[About this task]: Which lines of the data hold the word "icon"? Copy all of them.

[Material supplied]:
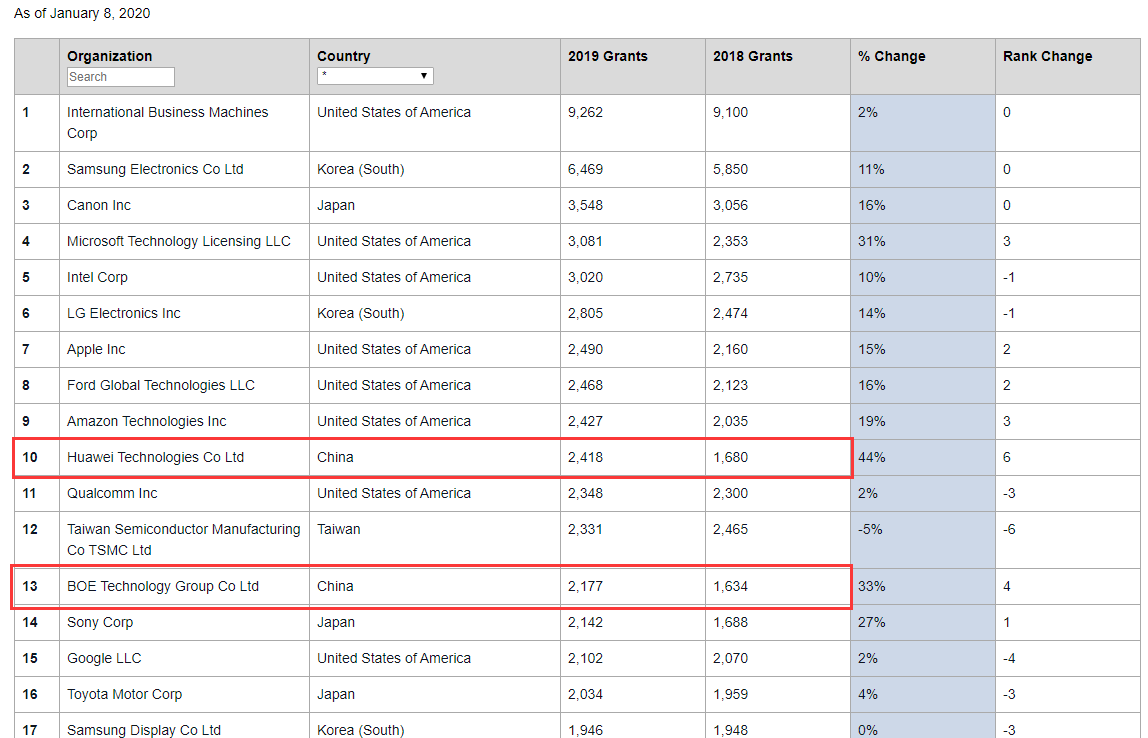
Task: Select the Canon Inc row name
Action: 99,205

==

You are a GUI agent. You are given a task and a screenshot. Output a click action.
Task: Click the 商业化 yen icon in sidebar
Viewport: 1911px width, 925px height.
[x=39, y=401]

---

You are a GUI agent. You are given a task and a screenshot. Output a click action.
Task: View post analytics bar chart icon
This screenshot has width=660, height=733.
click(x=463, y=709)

[Exercise response]:
Task: Click the 商业化 yen icon in sidebar
Task: View post analytics bar chart icon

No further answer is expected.